Brief> For this exercise, return the line containing "2017/18 (408, 1929)" and every line after it through the end of the records below, without alteration.

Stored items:
-=-=-
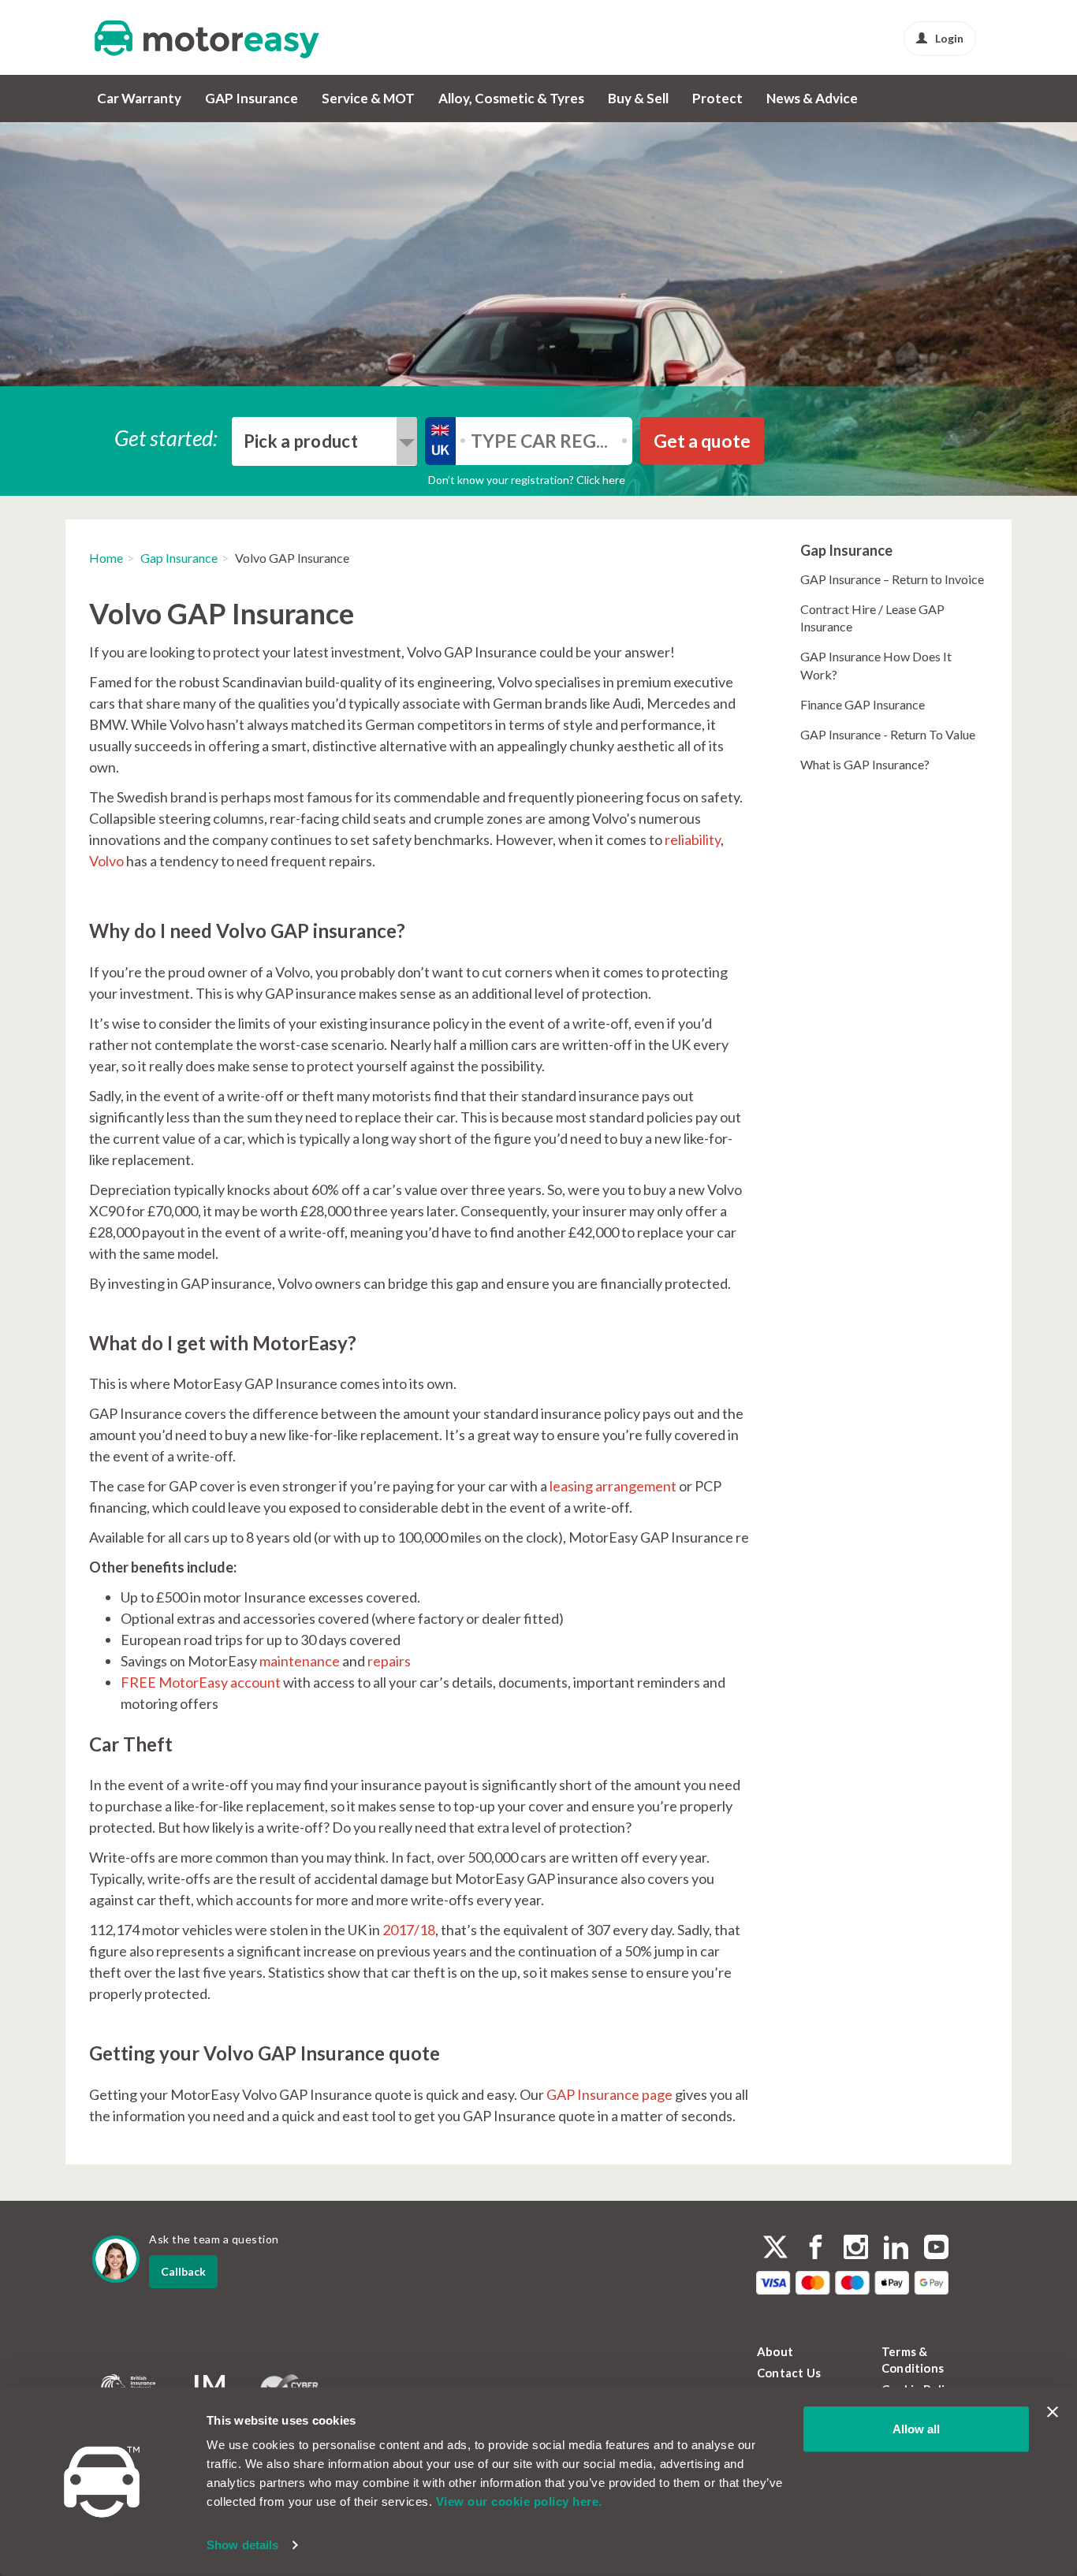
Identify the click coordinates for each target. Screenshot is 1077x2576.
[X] (775, 2247)
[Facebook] (815, 2249)
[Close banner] (1052, 2412)
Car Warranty (139, 98)
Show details (242, 2545)
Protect (717, 98)
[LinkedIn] (896, 2249)
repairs (389, 1661)
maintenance (299, 1661)
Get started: (166, 437)
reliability (693, 839)
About (775, 2351)
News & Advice (812, 98)
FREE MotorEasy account (201, 1682)
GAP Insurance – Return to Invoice (892, 578)
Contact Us (789, 2373)
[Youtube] (936, 2249)
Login (949, 38)
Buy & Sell (638, 98)
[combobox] (324, 441)
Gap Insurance (179, 557)
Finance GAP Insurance (862, 704)
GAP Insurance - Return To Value (887, 734)
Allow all (916, 2429)
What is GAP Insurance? (865, 764)
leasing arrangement (613, 1486)
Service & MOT (368, 98)
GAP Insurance (251, 98)
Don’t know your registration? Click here (526, 479)
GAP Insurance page (609, 2094)
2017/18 (408, 1929)
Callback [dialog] (183, 2271)
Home (106, 557)
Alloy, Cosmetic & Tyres (511, 98)
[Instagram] (856, 2249)
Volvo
-=-=-
Output of the exercise>
2017/18 (408, 1929)
Callback [dialog] (183, 2271)
Home (106, 557)
Alloy, Cosmetic & Tyres (511, 98)
[Instagram] (856, 2249)
Volvo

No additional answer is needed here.